Dataset records:
■ ■ ■ ■

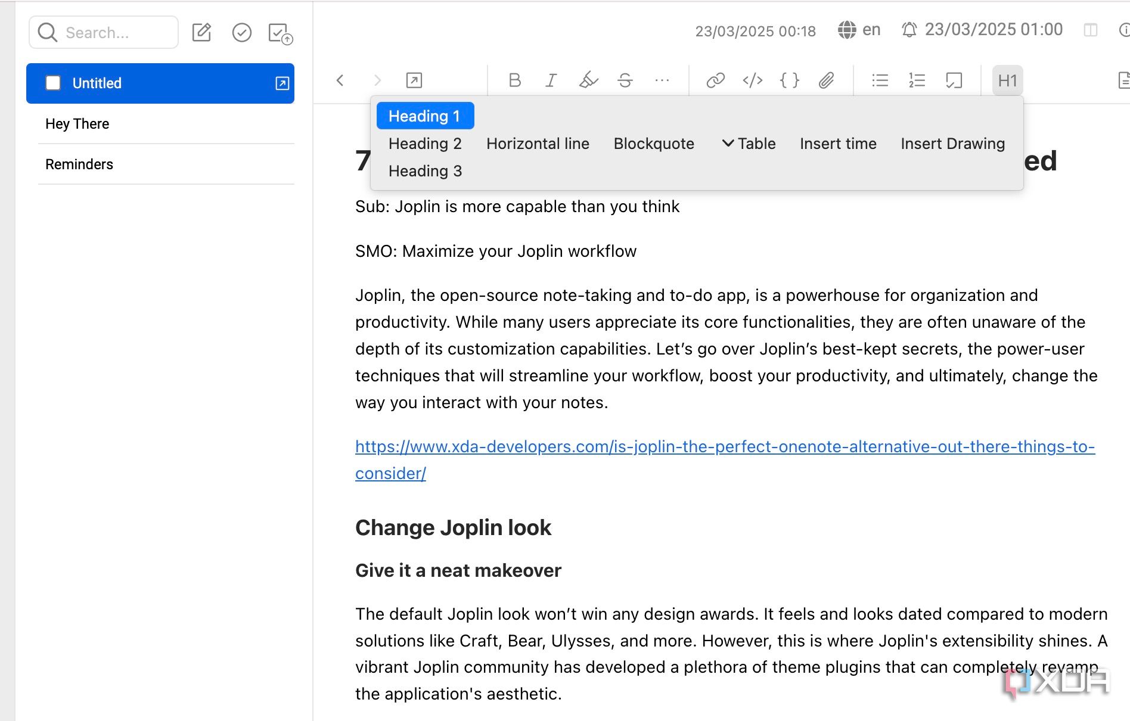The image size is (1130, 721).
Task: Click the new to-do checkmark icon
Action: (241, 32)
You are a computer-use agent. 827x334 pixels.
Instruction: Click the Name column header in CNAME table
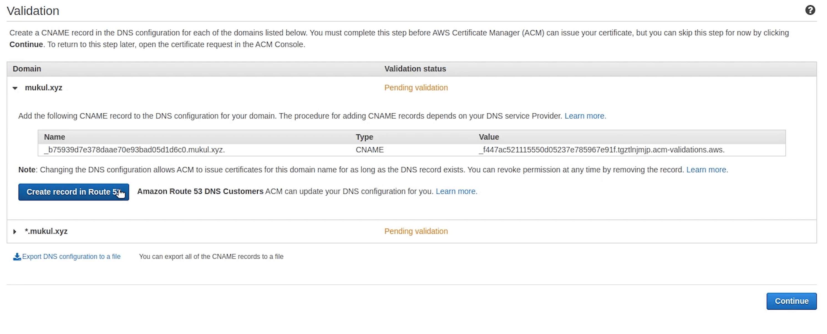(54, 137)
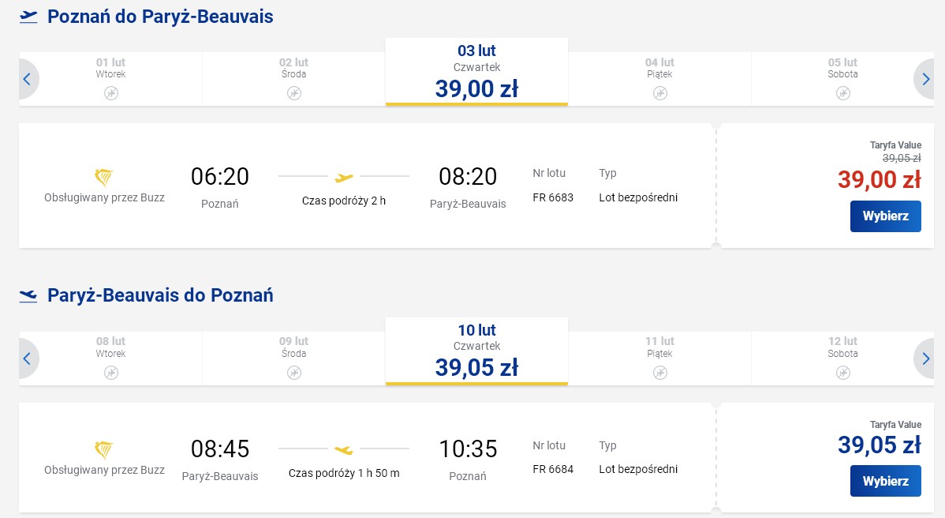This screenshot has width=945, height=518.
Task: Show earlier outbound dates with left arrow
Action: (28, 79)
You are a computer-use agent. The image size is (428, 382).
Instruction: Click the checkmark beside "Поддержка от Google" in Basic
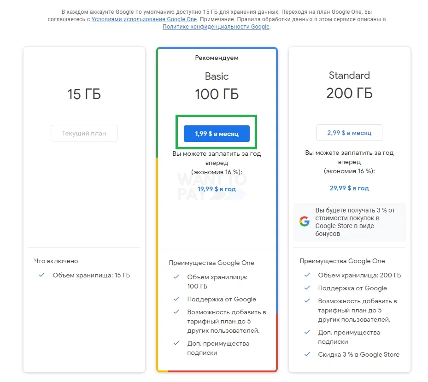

■ ■ ■ ■

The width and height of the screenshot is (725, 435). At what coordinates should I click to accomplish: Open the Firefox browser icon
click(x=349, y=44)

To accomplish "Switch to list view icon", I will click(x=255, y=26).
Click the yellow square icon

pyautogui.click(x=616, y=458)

■ ■ ■ ■

# Exercise instructions:
Return every line in the records that includes the string "agent".

# Response to this task:
You are a computer-use agent. 827x334 pixels.
You are a computer-use agent. The image size is (428, 382).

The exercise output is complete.